TRY IT: Exactly the lines from the one with "Open status dropdown" through the end of the records below are to be output, the first and last included, and no others.

LISTED ENTRIES:
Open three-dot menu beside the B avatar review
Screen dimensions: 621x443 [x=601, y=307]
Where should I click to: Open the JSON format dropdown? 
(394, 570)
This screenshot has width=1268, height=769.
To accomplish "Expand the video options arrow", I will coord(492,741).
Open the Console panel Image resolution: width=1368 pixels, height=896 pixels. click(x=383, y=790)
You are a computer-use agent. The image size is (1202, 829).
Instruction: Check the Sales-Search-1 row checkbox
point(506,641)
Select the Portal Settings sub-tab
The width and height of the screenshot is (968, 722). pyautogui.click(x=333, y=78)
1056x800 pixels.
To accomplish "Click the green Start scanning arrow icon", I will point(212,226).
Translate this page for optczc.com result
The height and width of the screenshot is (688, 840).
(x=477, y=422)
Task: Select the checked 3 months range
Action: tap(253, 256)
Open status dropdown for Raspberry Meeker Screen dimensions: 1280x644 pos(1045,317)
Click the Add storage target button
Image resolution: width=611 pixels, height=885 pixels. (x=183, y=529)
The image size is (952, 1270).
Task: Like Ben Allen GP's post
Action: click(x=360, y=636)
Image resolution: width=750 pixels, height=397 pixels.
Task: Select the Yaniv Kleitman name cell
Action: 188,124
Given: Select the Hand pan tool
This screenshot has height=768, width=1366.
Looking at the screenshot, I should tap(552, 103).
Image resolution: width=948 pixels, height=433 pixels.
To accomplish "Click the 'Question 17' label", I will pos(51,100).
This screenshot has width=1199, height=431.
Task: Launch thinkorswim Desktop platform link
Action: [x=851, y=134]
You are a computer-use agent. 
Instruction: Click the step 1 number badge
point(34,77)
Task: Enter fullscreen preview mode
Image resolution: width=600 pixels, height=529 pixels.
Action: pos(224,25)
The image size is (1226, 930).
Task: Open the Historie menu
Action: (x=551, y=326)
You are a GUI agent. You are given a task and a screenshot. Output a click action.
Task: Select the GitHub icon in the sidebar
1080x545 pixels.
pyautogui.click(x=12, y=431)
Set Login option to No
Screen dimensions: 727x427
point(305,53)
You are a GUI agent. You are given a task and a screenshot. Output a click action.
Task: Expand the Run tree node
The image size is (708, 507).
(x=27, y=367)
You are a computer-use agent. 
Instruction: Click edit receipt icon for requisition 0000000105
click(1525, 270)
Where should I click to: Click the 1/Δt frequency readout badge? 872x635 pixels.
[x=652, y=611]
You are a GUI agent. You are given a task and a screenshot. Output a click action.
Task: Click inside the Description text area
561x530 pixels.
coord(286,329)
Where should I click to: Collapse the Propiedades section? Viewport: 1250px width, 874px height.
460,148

RESPONSE AREA:
Open status dropdown for Raspberry Meeker Screen dimensions: 1280x644 pos(1045,317)
Click the Add storage target button
Image resolution: width=611 pixels, height=885 pixels. (x=183, y=529)
The image size is (952, 1270).
Task: Like Ben Allen GP's post
Action: click(x=360, y=636)
Image resolution: width=750 pixels, height=397 pixels.
Task: Select the Yaniv Kleitman name cell
Action: 188,124
Given: Select the Hand pan tool
This screenshot has height=768, width=1366.
Looking at the screenshot, I should tap(552, 103).
Image resolution: width=948 pixels, height=433 pixels.
To accomplish "Click the 'Question 17' label", I will pos(51,100).
This screenshot has width=1199, height=431.
Task: Launch thinkorswim Desktop platform link
Action: [x=851, y=134]
You are a computer-use agent. 
Instruction: Click the step 1 number badge
point(34,77)
Task: Enter fullscreen preview mode
Image resolution: width=600 pixels, height=529 pixels.
Action: pos(224,25)
The image size is (1226, 930).
Task: Open the Historie menu
Action: (x=551, y=326)
You are a GUI agent. You are given a task and a screenshot. Output a click action.
Task: Select the GitHub icon in the sidebar
1080x545 pixels.
pyautogui.click(x=12, y=431)
Set Login option to No
Screen dimensions: 727x427
point(305,53)
You are a GUI agent. You are given a task and a screenshot. Output a click action.
Task: Expand the Run tree node
The image size is (708, 507).
(x=27, y=367)
You are a computer-use agent. 
Instruction: Click edit receipt icon for requisition 0000000105
click(1525, 270)
Where should I click to: Click the 1/Δt frequency readout badge? 872x635 pixels.
[x=652, y=611]
You are a GUI agent. You are given a task and a screenshot. Output a click action.
Task: Click inside the Description text area
561x530 pixels.
coord(286,329)
Where should I click to: Collapse the Propiedades section? Viewport: 1250px width, 874px height.
460,148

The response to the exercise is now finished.